Avenir de la Catalogne: qu’en disent les étudiants espagnols de Lille ?

Alors que l’indépendance a été votée à hauteur de 90% du côté catalan, Mariano Rajoy, président du gouvernement espagnol, réduit de plus en plus l’influence de son opposant. Nous avons cherché à connaître l’avis des étudiants espagnols en Erasmus à Lille.

       Le gouvernement catalan qui, jusque-là, gérait une partie de son système économique et politique, va perdre son autonomie sur ces différents points. Une décision qui sonne comme une punition de la part de Madrid, réprimant ainsi l’opposition. Si les Catalans ne devraient normalement pas subir les conséquences de cette réduction d’autorité, ils n’en restent pas moins inquiets.

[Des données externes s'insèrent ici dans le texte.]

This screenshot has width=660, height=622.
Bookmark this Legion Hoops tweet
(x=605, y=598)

Irene, étudiante catalane ERASMUS à Lille, craint par exemple de lourdes conséquences sur un système qui fonctionne bien jusque là : “L’Etat espagnol souhaite simplement reprendre le dessus sur un territoire et ainsi récupérer les richesses produites par ce territoire, qui s’avère être le plus productif du pays”.

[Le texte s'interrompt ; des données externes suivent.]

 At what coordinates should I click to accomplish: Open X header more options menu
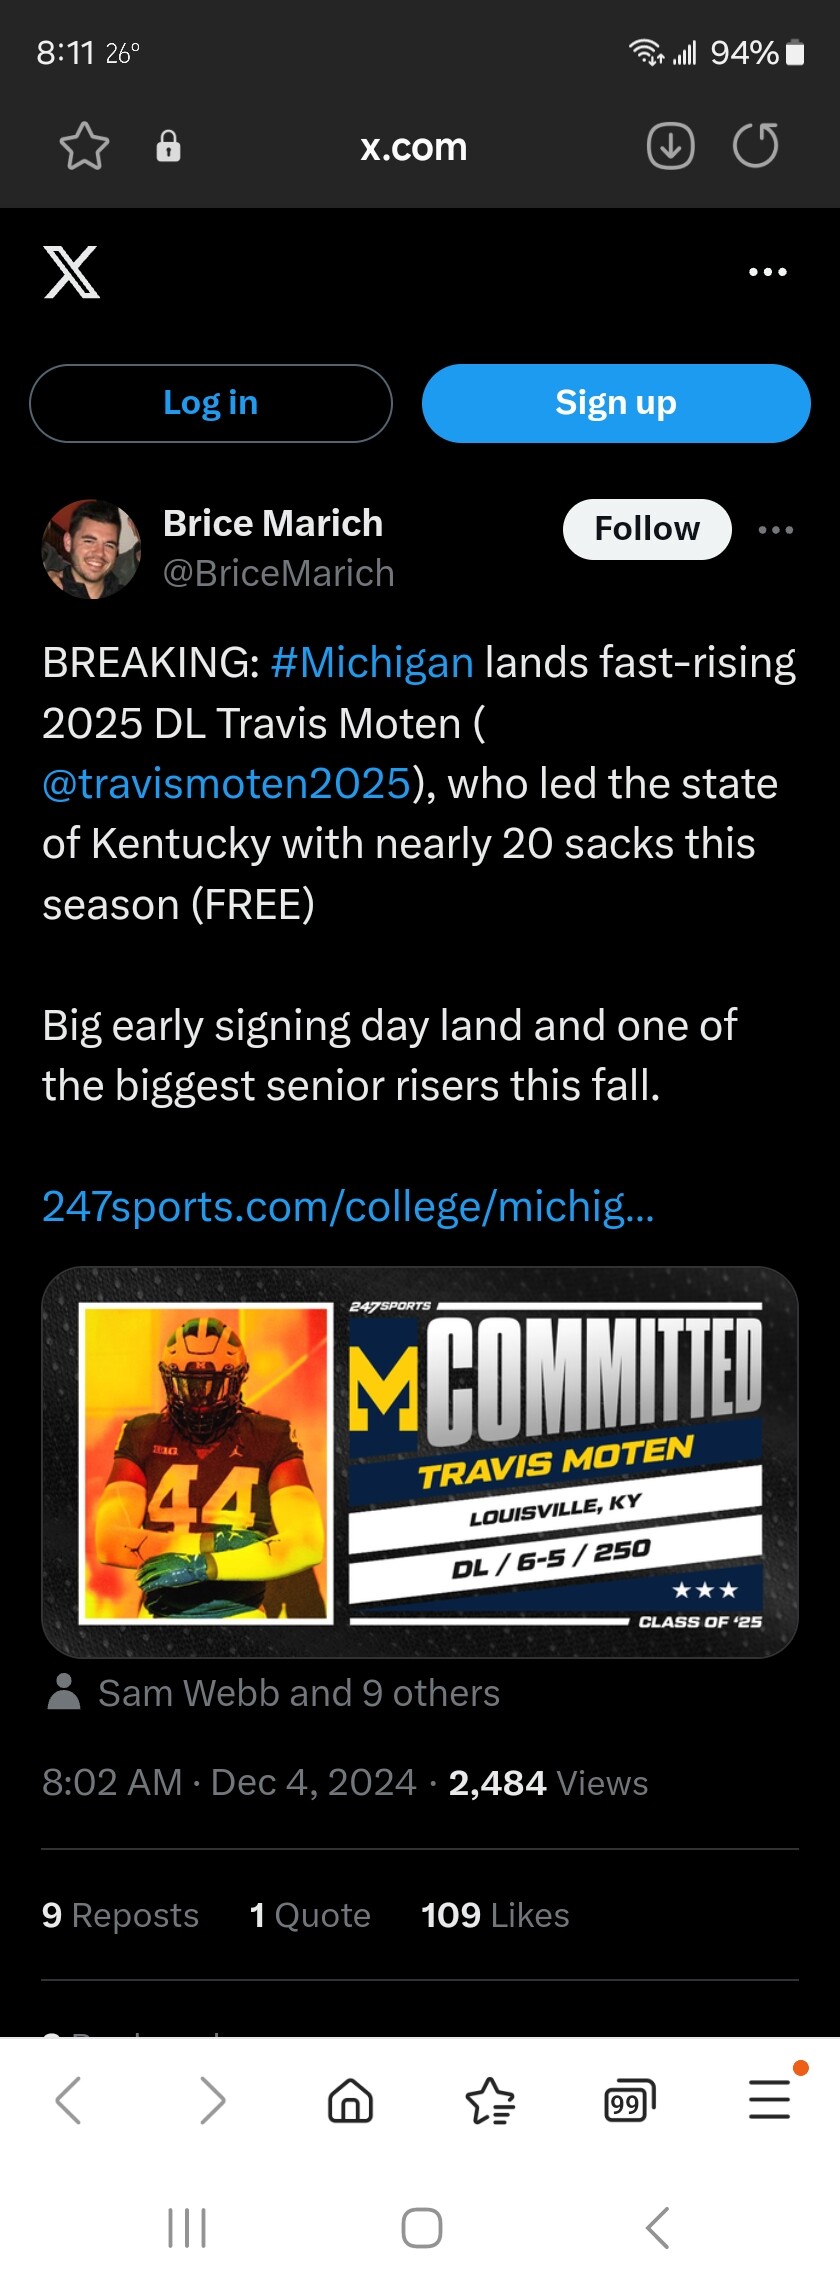(x=767, y=272)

Joaquin lui, considère que Madrid a le devoir d’offrir l’indépendance au territoire catalan. “En tant que territoire, la Catalogne a le PIB le plus élevé, nous n’avons pas besoin de l’Espagne pour nous en sortir” déclare-t’il avant d’ajouter: “je ne comprends pas non plus pourquoi on paye d’énormes taxes pour un pays qui ne nous donne rien et n’a aucune considération pour ce que nous sommes”.

Un soutien qui se ressent aussi du côté espagnol puisque certains considèrent que le désir d’indépendance de la Catalogne est légitime, c’est le cas notamment d’Isabel, étudiante espagnole : “Il est difficile de négocier avec le parti populaire. Pourtant, offrir l’indépendance à la Catalogne me semble logique, il s’agit de reconnaître un territoire qui fonctionne déjà en partie de manière autonome”.

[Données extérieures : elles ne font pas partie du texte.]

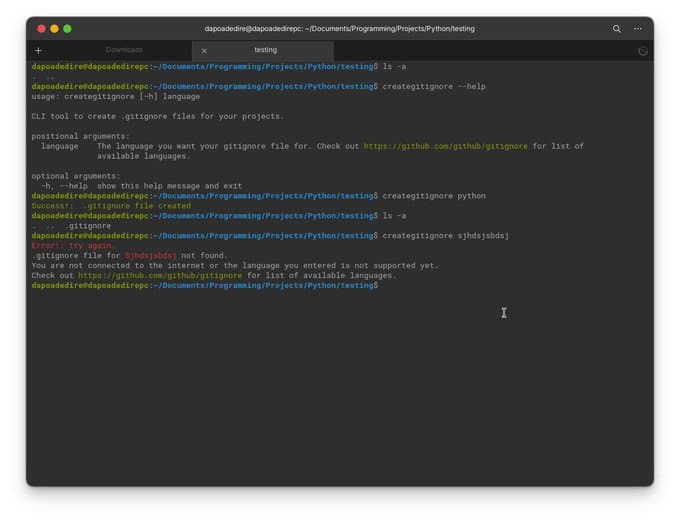Close the testing tab using its X
This screenshot has width=680, height=522.
(204, 51)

      A l’inverse, certains sont favorables à la décision du président du gouvernement espagnol : “Je considère que la Catalogne désire l’indépendance uniquement d’après des arguments sentimentaux et symboliques. Je ne vois donc pas pourquoi on compliquerait un peu plus les choses dans un pays déjà fragile financièrement” rapporte Arturo, étudiant espagnol.

      Si les avis divergent, il n’en reste pas moins que la décision ne relève plus de la population mais bel et bien des différents gouvernements et chefs d’état. Le sort du camp catalan devrait être scellé dans les prochains jours.